The thesis project aims to study the relevance of LLMs (Large Language Models) improved by graph-RAG (Retrieval augmented generation) techniques to assist academic health technology designers and their hospital operators, under equipped with expert legal profiles, in their regulatory compliance procedures, with among other things the search for contradictory requirements between texts.
This project is the follow-up of a work initiated as part of a Master 2 internship, on a corpus of nearly 700 legal texts at various stages of development (from the bill to the decree), that includes the construction of tokenized databases and context chunks databases for the assessment of instruction models improved by RAG techniques. Priority is given to open source models for which training databases are known and whose performance/cost ratio is the most favorable.
The thesis project will focus on studying graph-RAG techniques to improve the results obtained, and will involve the identification of the most relevant content to be converted into graphs, the research and the implementation of optimized prompt engineering strategies exploiting the knowledge bases thus constructed (chunk bases and graph bases).
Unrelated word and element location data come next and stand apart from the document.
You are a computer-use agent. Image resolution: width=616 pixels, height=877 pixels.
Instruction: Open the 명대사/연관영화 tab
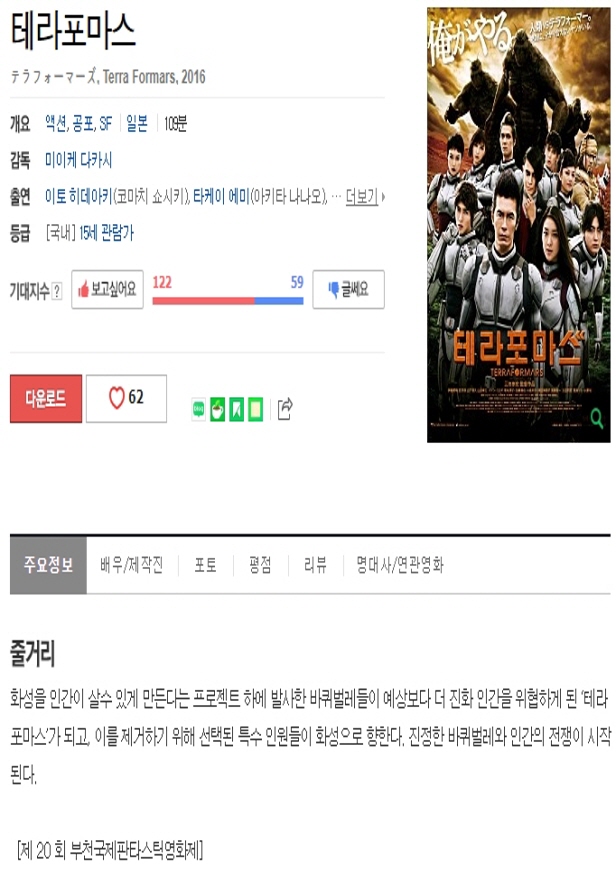pyautogui.click(x=400, y=565)
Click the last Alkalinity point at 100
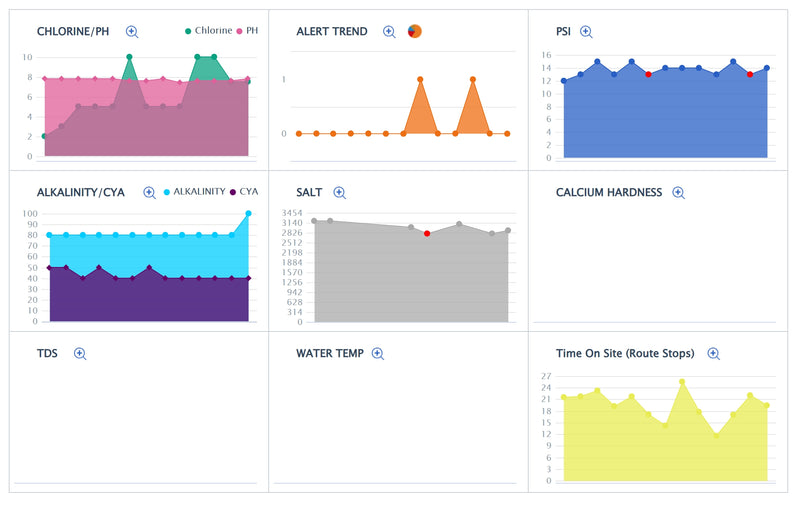The height and width of the screenshot is (505, 800). tap(248, 213)
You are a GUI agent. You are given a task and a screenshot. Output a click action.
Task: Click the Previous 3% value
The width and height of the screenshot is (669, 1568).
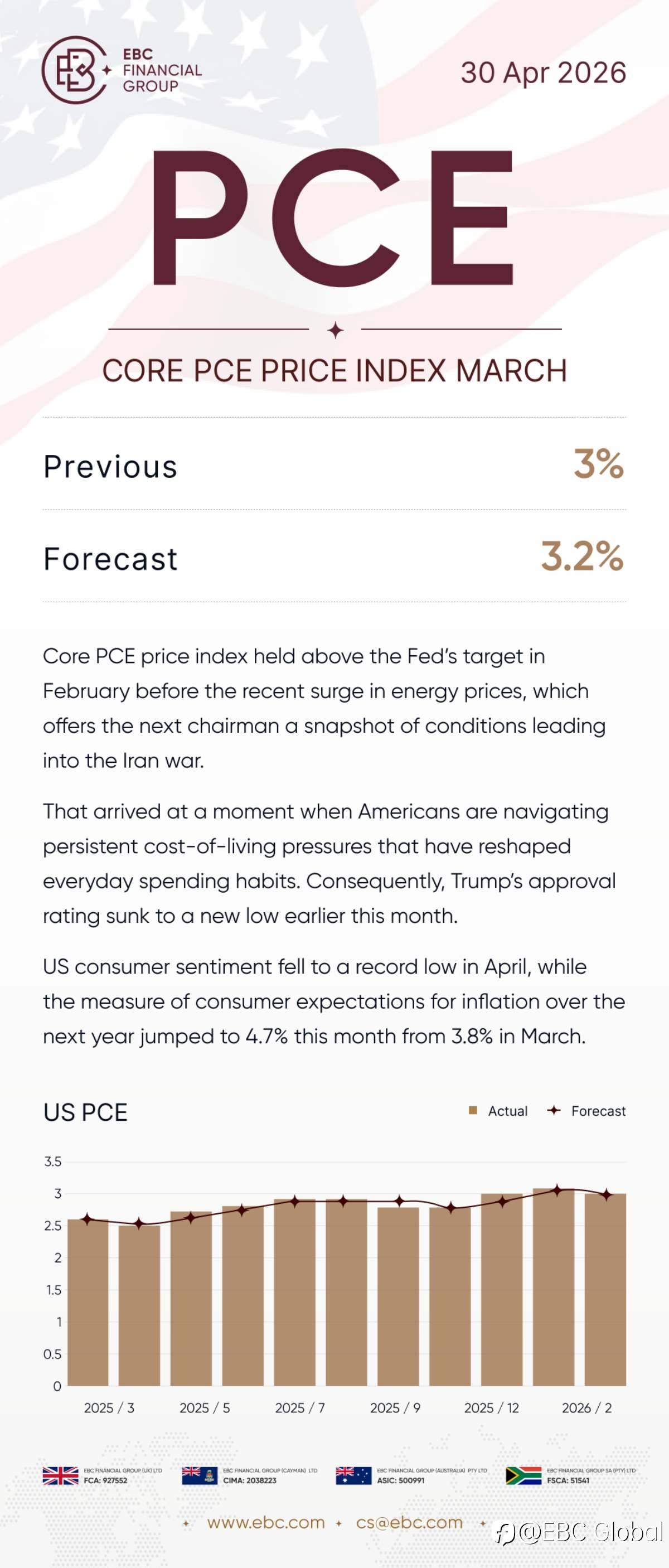point(598,464)
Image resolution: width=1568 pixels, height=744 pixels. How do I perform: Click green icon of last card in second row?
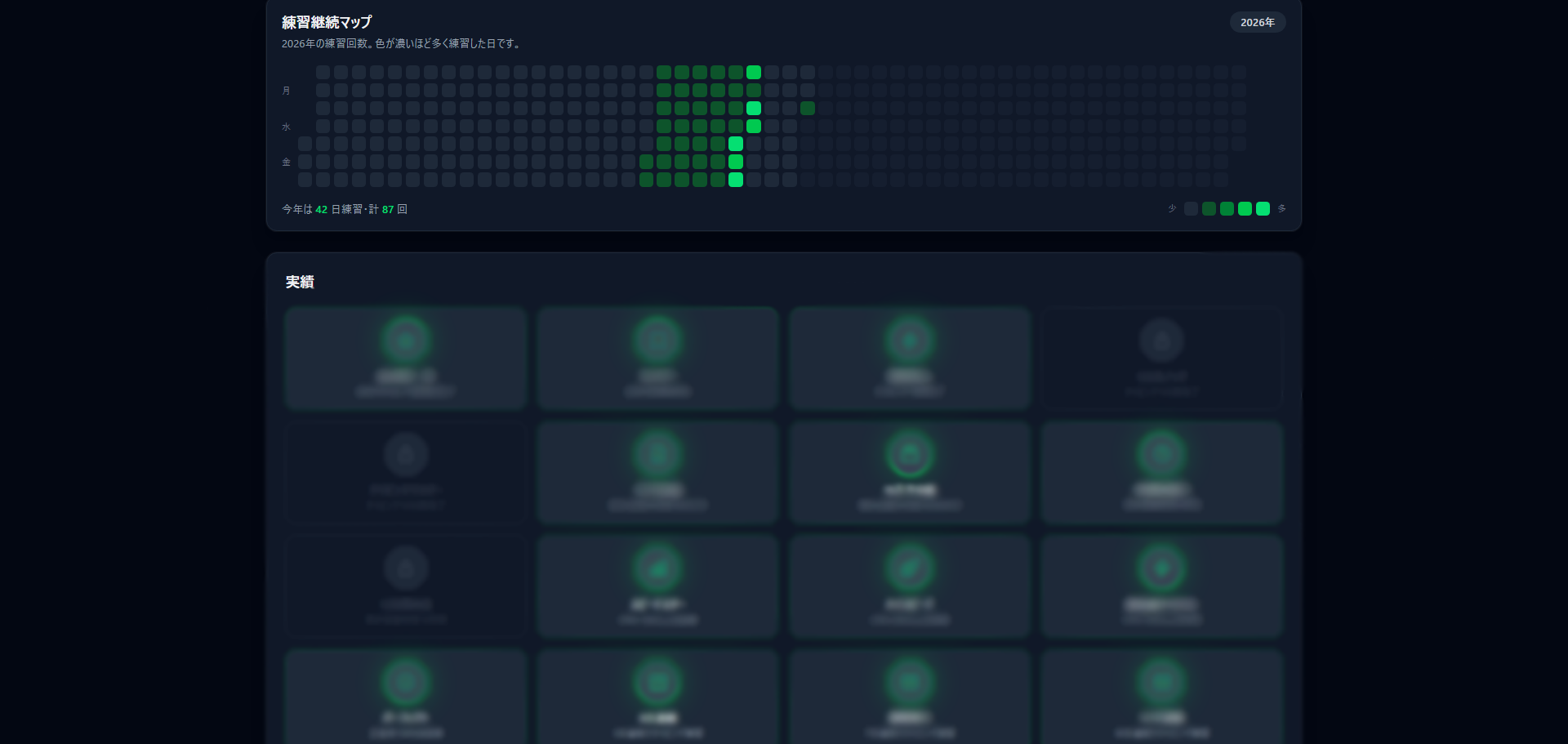[1161, 454]
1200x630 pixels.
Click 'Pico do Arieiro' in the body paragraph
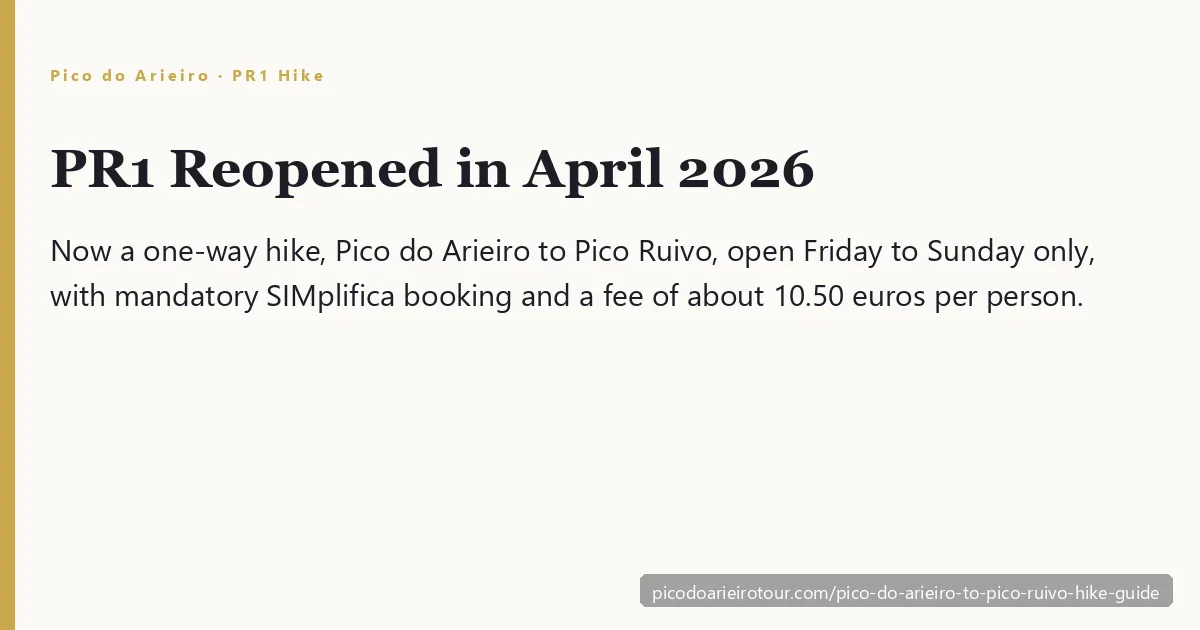434,252
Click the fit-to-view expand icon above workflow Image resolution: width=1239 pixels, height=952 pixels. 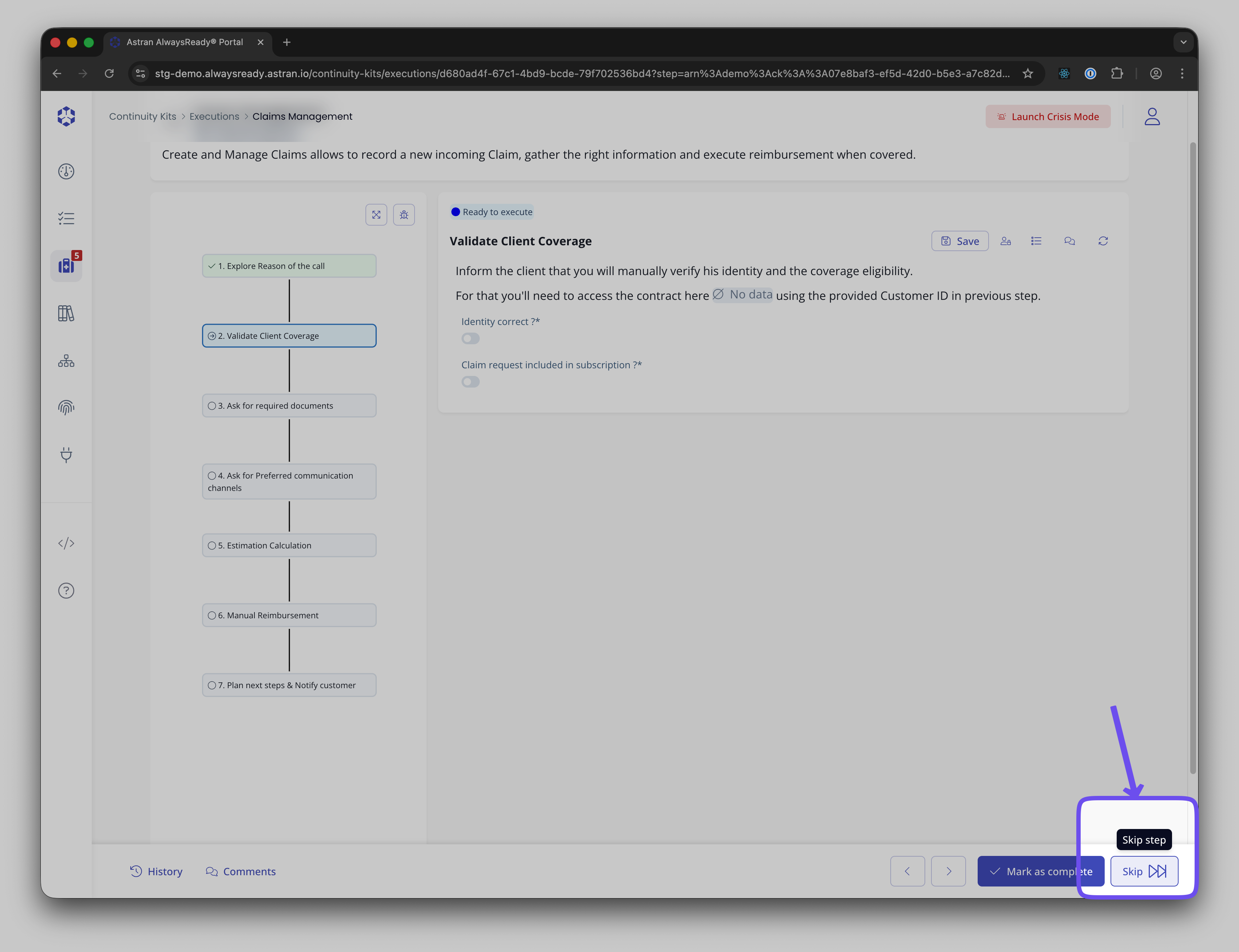click(x=376, y=215)
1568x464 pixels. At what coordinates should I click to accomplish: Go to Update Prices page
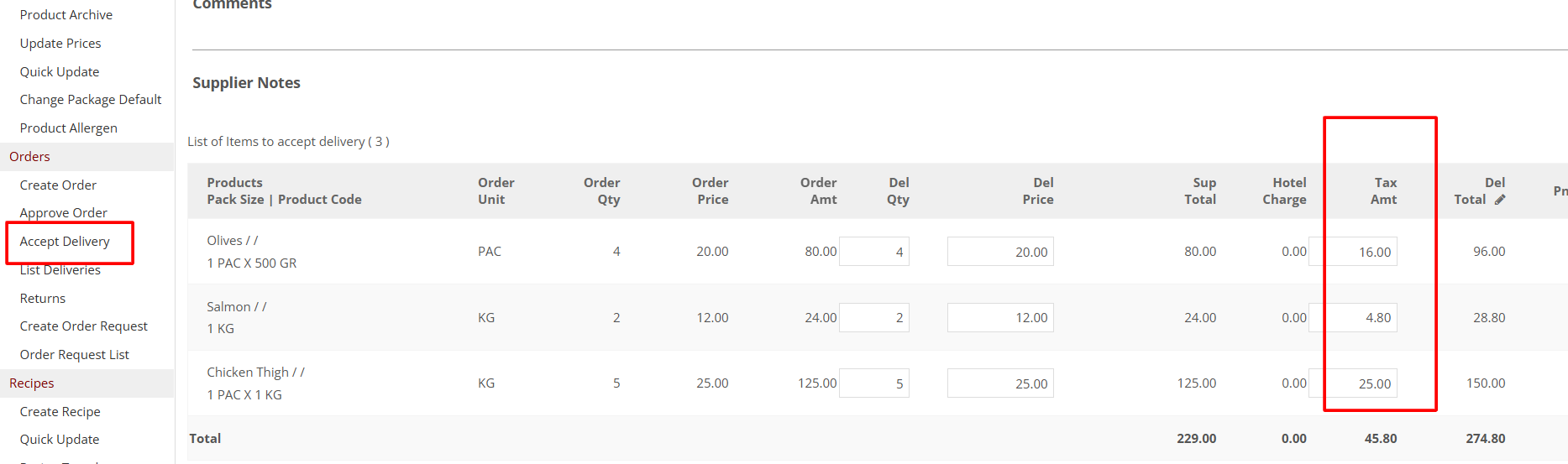pyautogui.click(x=60, y=44)
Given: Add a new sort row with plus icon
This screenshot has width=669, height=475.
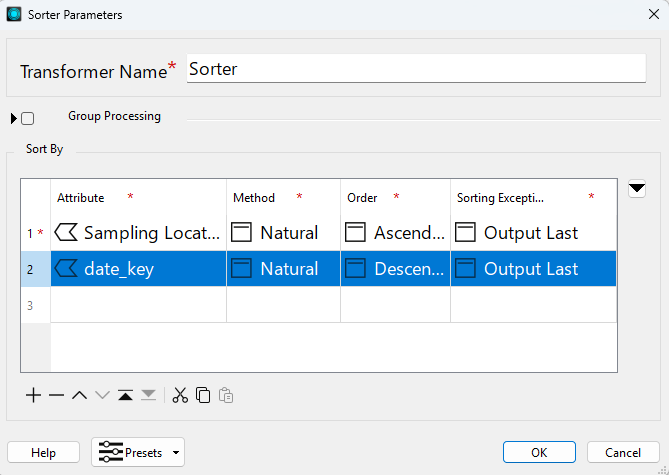Looking at the screenshot, I should tap(33, 395).
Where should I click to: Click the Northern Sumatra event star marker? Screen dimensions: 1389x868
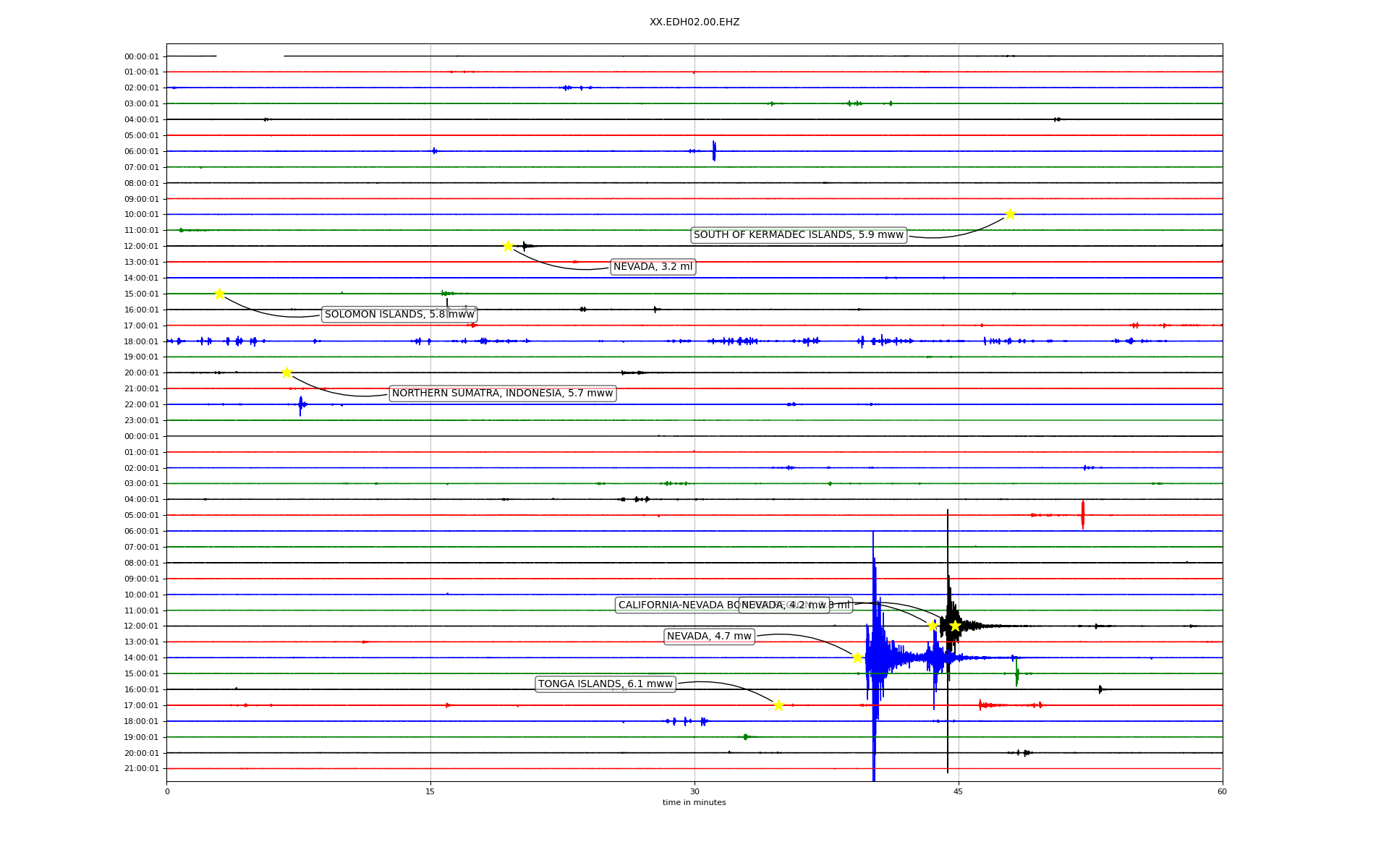pyautogui.click(x=286, y=373)
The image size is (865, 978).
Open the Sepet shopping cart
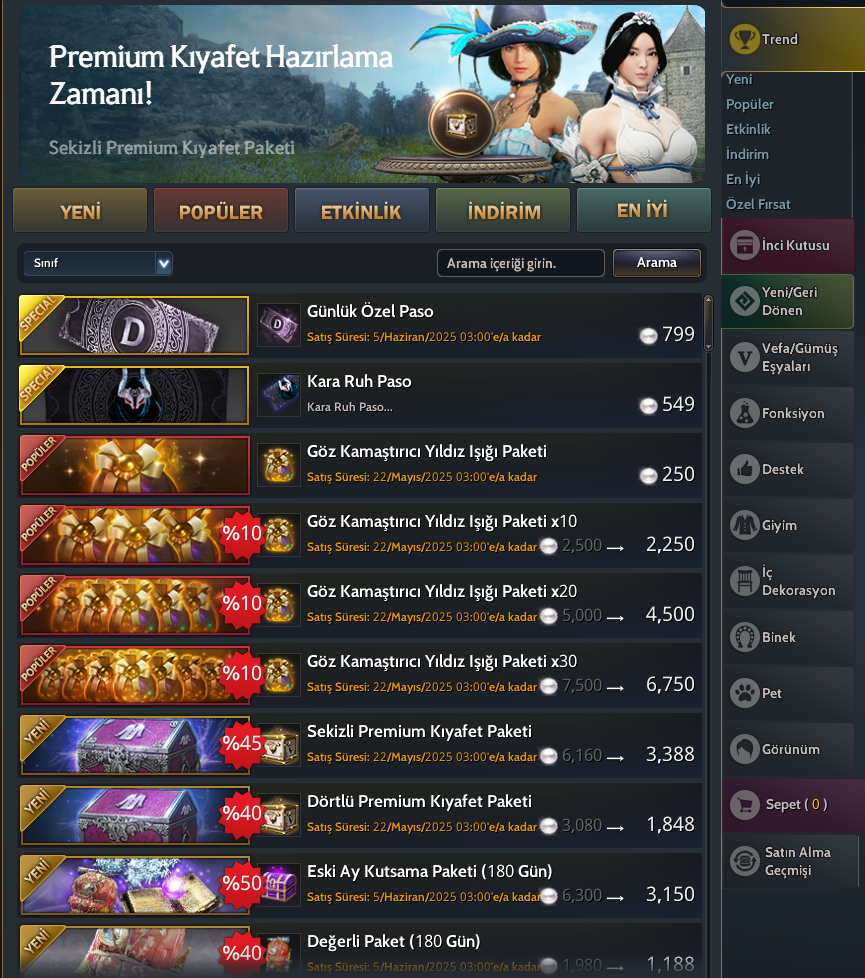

A substantial part of the project will be devoted to the research and testing of the evaluation criteria of the most relevant models in view of the tasks delegated to them. Depending on the use cases selected during the implementation of the project, the exploration of fine tuning strategies may be considered.
The project will be conducted in collaboration with the Instituto de Tecnología para la Innovación en Salud y Bienestar (ITISB) of the Chilean University Andrés Bello (UNAB), and will give to the PhD candidate the opportunity to conduct a part of his/her research in Chile.